Given task >>
Rewrite the data below with each "Open" replaced by "Launch", leaving everything else unchanged and omitting the pictures.

Available records >>
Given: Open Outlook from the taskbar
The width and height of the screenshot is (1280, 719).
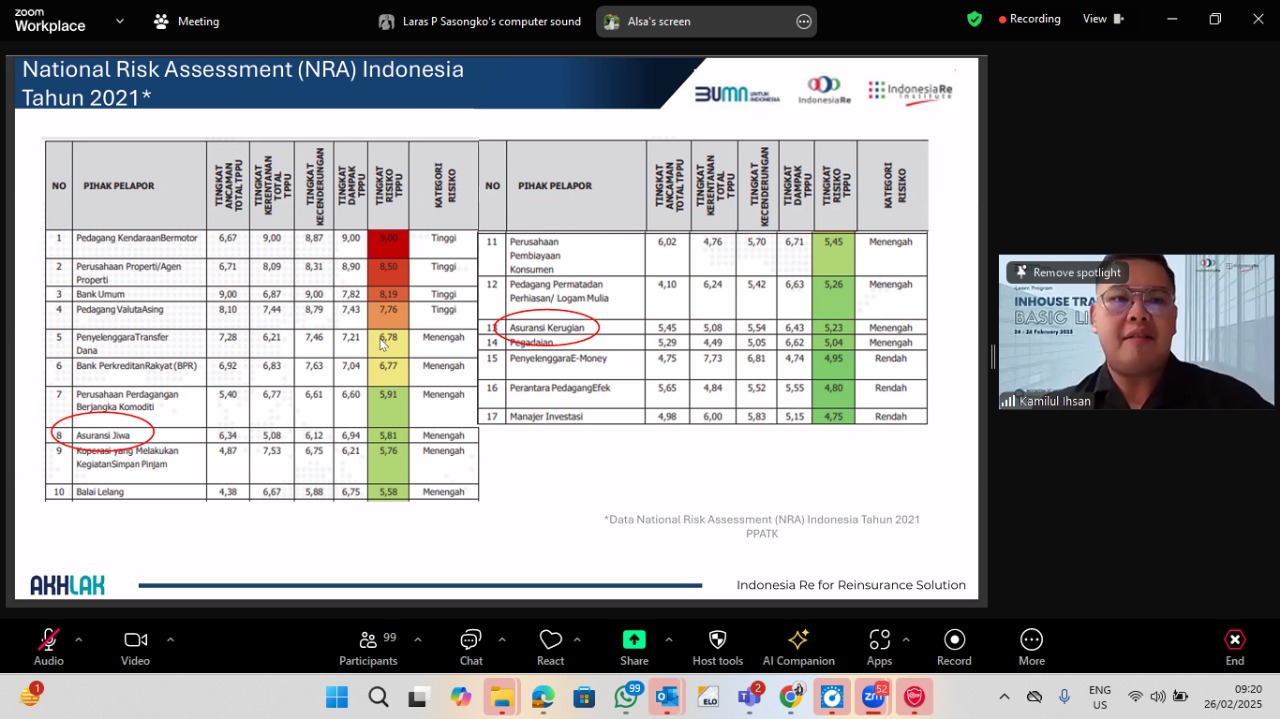Looking at the screenshot, I should tap(667, 697).
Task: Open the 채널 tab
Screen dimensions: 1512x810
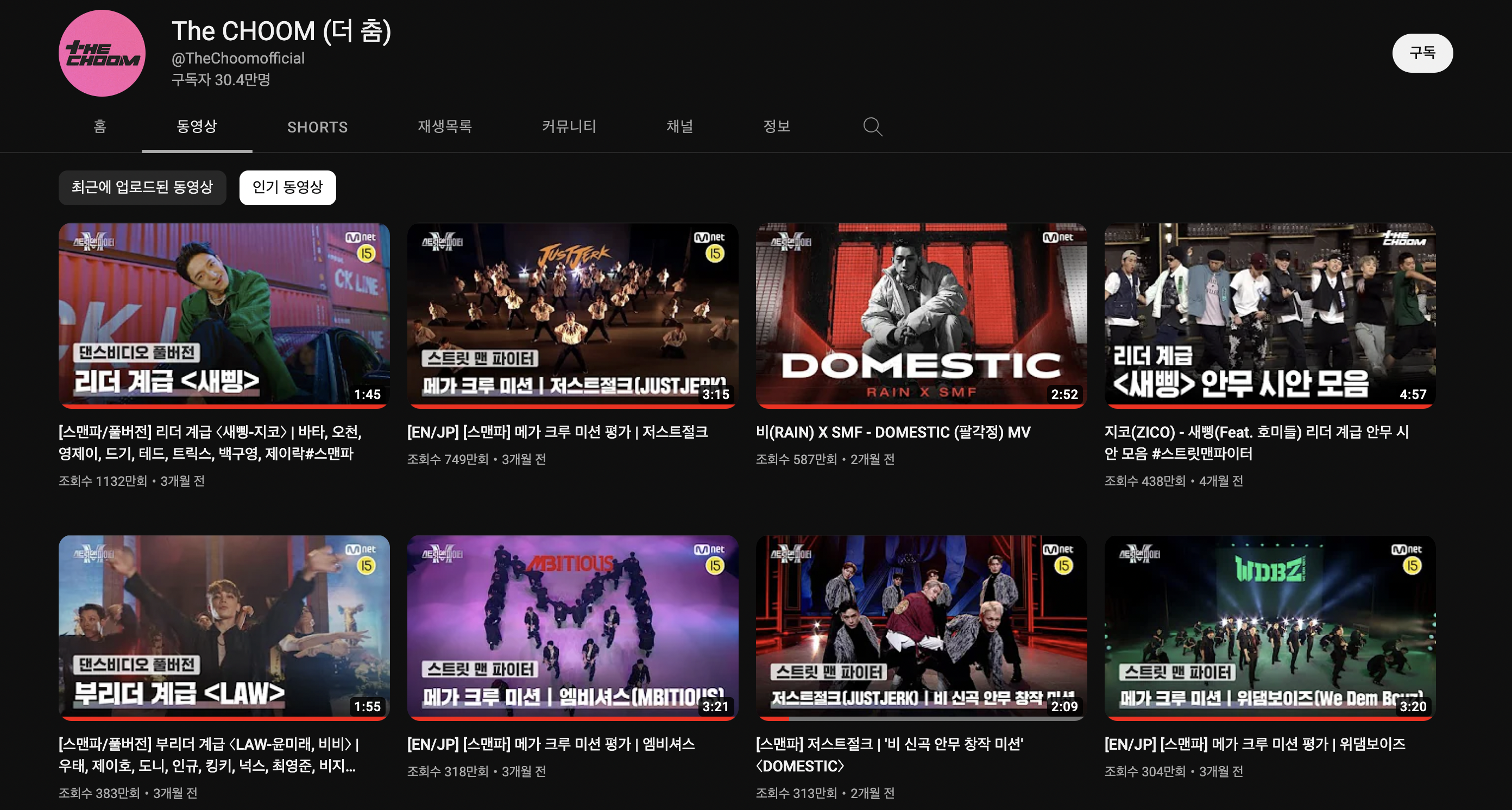Action: [679, 126]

Reply >>
Given: Launch Outlook from the taskbar
The width and height of the screenshot is (1280, 719).
Looking at the screenshot, I should tap(667, 697).
Task: Launch the 채널 tab
Screen dimensions: 1512x810
Action: [679, 126]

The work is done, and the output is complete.